O meu escritório é numa biblioteca. À minha esquerda está uma parede de ladrilhos branca. Um passo largo em cada direcção e um placa de metal cinzento fosco barra o meu movimento. Quando deixei de fumar, sem desculpa para sair da cela, deixei de ver o sol. A única janela, na porta, tem vista para os volumes da Revisa de Filologia Espanola e do Philologische Studien und Quellen.

Não me devo queixar. Tenho mais que muitos: a reclusa paz, o espaço de arrumação, o ar maciento que aquece no Inverno. A minha penitente existência é talvez um investimento para um escritório com vistas para o mar numa reforma equidistante.

As bibliotecas são entes vivos. Estes corredores animam-se com espécies raras. Um dos bibliotecários, altíssimo, curva-se no pescoço e balança um cabelo em sino branco, com barbas a condizer. Outro bibliotecário, tem um olhar curioso que esconde atrás dos livros que vai arrumando, parece-me que é gozado pelos alunos pouco mais novos que ele.
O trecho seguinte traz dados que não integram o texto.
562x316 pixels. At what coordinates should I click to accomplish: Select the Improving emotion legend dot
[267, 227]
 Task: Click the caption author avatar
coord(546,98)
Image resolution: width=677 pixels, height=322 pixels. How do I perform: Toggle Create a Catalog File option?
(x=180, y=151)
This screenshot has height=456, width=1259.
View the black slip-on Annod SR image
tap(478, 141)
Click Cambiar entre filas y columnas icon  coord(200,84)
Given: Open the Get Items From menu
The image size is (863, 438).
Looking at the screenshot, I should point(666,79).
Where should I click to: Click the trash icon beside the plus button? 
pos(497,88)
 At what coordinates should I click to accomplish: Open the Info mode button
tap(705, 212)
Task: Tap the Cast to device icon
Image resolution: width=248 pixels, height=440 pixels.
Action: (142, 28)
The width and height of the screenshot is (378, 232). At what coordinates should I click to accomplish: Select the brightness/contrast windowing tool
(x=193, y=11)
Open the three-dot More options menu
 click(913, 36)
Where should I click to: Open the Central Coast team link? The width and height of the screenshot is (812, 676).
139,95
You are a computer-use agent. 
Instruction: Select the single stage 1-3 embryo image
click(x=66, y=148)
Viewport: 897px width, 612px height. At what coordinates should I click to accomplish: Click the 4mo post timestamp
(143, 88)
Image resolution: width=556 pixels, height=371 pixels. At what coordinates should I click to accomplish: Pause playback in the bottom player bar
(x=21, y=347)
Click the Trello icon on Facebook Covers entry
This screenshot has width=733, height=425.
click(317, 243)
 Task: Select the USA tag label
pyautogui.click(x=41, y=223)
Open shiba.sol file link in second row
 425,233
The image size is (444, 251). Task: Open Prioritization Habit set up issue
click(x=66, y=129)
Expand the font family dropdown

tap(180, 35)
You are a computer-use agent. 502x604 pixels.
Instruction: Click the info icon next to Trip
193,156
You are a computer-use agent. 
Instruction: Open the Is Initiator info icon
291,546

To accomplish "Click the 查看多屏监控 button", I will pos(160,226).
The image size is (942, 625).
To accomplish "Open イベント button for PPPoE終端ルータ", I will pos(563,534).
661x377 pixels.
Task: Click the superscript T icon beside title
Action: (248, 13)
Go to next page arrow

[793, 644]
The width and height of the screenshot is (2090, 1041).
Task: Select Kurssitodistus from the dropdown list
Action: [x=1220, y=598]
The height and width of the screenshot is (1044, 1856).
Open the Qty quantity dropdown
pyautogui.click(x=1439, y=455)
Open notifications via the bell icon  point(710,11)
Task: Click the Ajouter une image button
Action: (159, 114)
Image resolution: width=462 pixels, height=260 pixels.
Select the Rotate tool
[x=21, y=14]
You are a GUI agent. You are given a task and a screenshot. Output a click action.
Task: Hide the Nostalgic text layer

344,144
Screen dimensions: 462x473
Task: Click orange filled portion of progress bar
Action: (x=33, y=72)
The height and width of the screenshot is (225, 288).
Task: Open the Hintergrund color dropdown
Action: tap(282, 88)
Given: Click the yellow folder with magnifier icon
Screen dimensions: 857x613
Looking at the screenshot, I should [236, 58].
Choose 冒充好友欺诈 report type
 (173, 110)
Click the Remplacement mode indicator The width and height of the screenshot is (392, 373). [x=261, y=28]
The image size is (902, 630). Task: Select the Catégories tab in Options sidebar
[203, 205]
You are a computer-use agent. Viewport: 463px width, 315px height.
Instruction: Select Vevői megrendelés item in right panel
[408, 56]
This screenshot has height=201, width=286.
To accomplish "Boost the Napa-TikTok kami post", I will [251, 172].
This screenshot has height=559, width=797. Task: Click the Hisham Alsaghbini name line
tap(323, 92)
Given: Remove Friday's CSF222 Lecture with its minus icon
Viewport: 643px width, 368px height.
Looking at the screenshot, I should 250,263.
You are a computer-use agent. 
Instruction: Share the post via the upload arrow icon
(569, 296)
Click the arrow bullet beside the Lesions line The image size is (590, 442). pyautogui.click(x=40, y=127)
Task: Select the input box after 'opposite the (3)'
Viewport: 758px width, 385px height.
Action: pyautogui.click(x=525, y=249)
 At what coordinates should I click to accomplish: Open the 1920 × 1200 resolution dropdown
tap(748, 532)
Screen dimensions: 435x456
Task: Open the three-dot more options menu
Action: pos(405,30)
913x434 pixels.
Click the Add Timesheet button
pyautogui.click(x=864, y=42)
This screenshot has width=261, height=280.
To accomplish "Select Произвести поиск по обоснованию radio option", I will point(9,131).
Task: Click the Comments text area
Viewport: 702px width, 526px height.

Outro ainda, tem paralisia cerebral, arrasta o andar e tem ataques de fúria e frustração. Os utentes, estudantes sobretudo, passam pelos corredores sempre em pares ou grupos maiores, a encher o silêncio com interesses além do livro. São corpos que habitam um espaço que parece ser anti-corporal, feito de papel, capa e contra capa, e o aconchego do betão que preserva o texto. Aliás, creio estar nos pulmões deste ser, estes corredores são alveolares, com a intricada circulação de gente que aqui procura aérea o que não encontra no google.

A minha janela na porta também tem vista para este incerto corropio.